China Human Rights Briefing September 28-October 1, 2012
Contents
Disability Rights
• UN Committee Addresses Involuntary Psychiatric Commitment in China
Special Notice
• CHRD Makes UN Submission on Behalf of Imprisoned Activist Guo Quan
Disability Rights
UN Committee Addresses Involuntary Psychiatric Commitment in China
While noting positive efforts from China in some areas, the UN Committee on the Rights of Persons with Disabilities found in a recent review that China falls far short of the requirements of the Convention on the Rights of Persons with Disabilities.

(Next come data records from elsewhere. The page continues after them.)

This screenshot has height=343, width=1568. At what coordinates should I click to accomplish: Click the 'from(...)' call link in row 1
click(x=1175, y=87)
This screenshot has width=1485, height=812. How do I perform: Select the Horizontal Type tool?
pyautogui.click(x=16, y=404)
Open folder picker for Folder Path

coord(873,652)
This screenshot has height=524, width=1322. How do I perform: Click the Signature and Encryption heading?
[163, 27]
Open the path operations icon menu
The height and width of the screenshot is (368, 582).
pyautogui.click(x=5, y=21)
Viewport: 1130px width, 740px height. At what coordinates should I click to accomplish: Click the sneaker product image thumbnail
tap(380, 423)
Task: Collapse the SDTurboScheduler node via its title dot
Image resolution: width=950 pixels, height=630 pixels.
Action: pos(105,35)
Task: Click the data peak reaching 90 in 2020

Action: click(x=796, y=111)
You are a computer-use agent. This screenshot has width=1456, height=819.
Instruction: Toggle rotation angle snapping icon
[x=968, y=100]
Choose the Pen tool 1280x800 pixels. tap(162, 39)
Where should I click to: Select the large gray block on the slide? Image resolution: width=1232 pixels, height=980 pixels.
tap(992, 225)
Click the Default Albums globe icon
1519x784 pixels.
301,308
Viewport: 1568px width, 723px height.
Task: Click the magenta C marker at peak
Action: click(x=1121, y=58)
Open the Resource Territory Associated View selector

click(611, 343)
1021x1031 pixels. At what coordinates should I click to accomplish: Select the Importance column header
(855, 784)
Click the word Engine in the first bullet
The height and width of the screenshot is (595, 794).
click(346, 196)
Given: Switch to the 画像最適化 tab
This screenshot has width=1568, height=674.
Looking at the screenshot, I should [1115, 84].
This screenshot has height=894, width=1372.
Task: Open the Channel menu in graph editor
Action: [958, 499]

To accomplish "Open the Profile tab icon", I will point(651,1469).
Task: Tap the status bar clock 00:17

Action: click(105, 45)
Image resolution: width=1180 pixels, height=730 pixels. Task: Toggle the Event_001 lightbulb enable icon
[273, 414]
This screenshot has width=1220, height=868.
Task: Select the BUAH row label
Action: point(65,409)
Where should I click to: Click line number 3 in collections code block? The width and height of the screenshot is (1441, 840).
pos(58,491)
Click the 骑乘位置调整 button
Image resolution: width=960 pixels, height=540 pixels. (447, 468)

The Committee’s concluding observations—issued on September 27 after its review of China—devotes over 40 paragraphs to “principle areas of concern and recommendations,” which include many of the issues raised by CHRD in its recent report on involuntary psychiatric commitment in China. For example, the Committee found it disturbing that many people in China—with actual or perceived psychosocial impairments—are forcibly committed to psychiatric institutions. In addition, the Committee expressed its concern that “correctional therapy” at such institutions is tantamount to “inhuman and degrading treatment.” The Committee also registered its concern that forced psychiatric commitment is permitted under the revised draft Mental Health Law (see CHRD’s statement for more on this issue), and that the revised draft does not “respect the individual will of persons with disabilities.” Another issue addressed in CHRD’s report and noted as a matter of concern by the Committee is the lack of free and informed consent by individuals with disabilities with respect to medication and treatment. (See here for the advance unedited version in English of the Committee’s concluding observations, which include recommendations; go to the China section and click “E” in the far right column.)
Special Notice
CHRD Makes UN Submission on Behalf of Imprisoned Activist Guo Quan
On September 26, CHRD submitted allegations of human rights violations to Special Procedures of the United Nations Human Rights Council on behalf of Guo Quan (郭泉), a former professor and democracy rights activist serving a 10-year sentence for “subversion of state power” in Jiangsu Province. Guo was detained in November 2008, arrested the following month, and tried in August 2009. A court in October 2009 subsequently convicted Guo based on articles he had written that focused on ending the authoritarian rule of the Chinese Communist Party, establishing a democratic political system with multi-party elections, and creating the China Xinmin (“New People’s”) Party. Besides preventing lawyers from meeting Guo before his trial, authorities interrogated and harassed all four lawyers who eventually defended him. It was reported in 2010 that Guo had grown extremely thin in prison, and that prison authorities had intercepted correspondence between him and his family.[1]